The language of the show—and of the show’s “steamy” sex scenes, which have been highlighted by many an outlet—evolved. The show reached a different stage. The Americans stopped being a sexy show, and started being a seductive one.

If later Americans trades on a slow-boil, the pilot is all pizzazz. There’s the aforementioned boinking, of course, but that’s not all; its beats and rhythms reveal a show that could have easily gone an entirely different way. The camera cuts a bit more quickly and excitedly than it will as the series goes on; scenes often feel like smaller vignettes tacked on to complete the narrative, even when they’re a bit obvious. Philip is full of wise-cracks as he and another Directorate S agent operate, slipping in compact one-liners while they await the signal. Elizabeth pulls off her disguise in the car she’s parked right across the street from the hotel—a safety risk, probably, but it tells us what we need to know. This woman is a spy.
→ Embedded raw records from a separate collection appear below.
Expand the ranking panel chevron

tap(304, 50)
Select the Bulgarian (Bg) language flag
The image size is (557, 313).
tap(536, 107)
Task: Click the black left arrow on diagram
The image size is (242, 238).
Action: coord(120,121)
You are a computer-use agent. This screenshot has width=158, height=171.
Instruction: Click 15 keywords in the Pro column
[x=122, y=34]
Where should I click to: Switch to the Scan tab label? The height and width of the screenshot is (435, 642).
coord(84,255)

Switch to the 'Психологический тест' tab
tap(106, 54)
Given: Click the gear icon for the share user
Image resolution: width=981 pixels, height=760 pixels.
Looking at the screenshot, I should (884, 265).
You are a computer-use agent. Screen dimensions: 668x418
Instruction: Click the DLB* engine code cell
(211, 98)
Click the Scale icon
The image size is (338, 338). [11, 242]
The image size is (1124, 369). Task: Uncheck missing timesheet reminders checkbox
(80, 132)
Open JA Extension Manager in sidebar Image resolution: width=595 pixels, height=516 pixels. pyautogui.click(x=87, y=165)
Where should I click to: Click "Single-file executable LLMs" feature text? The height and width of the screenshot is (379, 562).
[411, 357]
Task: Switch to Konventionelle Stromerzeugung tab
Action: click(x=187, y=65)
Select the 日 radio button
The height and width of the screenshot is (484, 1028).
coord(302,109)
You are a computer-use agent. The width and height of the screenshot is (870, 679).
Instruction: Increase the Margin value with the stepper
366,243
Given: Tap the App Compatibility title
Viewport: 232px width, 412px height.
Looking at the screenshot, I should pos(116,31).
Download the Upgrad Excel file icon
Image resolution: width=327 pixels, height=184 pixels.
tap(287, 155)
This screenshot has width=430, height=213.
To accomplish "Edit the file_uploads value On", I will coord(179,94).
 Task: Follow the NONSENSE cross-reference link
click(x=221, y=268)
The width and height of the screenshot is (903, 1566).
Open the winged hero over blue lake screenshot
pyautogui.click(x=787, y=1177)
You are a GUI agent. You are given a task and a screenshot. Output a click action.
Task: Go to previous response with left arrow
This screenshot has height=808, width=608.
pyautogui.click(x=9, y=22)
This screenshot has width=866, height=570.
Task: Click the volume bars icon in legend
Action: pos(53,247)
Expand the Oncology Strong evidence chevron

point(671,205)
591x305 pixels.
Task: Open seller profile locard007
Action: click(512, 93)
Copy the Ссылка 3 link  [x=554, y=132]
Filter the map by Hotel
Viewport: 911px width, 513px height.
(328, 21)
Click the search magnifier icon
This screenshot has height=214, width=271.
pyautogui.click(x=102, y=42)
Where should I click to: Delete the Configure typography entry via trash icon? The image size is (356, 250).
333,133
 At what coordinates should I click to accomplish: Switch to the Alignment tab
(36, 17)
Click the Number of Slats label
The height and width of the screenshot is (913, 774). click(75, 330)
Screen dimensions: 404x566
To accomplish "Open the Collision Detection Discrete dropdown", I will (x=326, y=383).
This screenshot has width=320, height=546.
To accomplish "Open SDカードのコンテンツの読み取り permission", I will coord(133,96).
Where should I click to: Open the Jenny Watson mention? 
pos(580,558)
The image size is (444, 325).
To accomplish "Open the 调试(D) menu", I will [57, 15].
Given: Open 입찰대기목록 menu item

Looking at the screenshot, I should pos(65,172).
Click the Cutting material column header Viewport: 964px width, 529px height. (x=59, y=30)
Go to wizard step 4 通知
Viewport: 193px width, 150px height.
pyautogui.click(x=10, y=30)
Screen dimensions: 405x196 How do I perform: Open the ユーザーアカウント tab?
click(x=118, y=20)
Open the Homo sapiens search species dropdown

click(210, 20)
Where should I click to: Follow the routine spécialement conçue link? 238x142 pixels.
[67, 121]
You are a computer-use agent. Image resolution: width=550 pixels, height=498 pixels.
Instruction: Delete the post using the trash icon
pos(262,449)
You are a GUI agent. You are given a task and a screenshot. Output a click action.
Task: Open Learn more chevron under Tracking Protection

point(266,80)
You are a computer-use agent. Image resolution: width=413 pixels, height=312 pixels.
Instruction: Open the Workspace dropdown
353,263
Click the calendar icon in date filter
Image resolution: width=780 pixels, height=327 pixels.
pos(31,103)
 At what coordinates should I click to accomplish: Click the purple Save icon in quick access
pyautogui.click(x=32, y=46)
It’s filmic language like this that sandblasted over the quieter moments that would ultimately come to define The Americans. In its pilot, we are told, repeatedly, that this is a relationship that is strained and stagnant, built on convenience and commitment. “You’re my wife,” Philip says with surprising force when Elizabeth shrugs off his advances in the kitchen. Elizabeth’s blowing a guy not two minutes in, and her “husband” listens to the moaning and groaning on the tape (in addition, of course, to the recording of the intel Elizabeth extracted), all seemingly for no other reason than to underline the notion that “This marriage is different.” But older Americans, wiser Americans came to know that, intimately. It’s a given; whose relationship isn’t?

Some of this evolution from sexiness to seduction stems from the growth in the relationship at the show’s core: After Elizabeth tells Philip to come home at the end of the first season, their marriage moves from a directive to something true. Their mannerisms shift from a starved connection to a firm understanding of each other, both personally and professionally. It’s there in Matthew Rhys’ quick look of concern when their son jumps on the recovering Elizabeth, and when Elizabeth answers a friend’s inquest about Philip with a small smile and an introspective pause. “We’re better,” she almost beams when she finally answers.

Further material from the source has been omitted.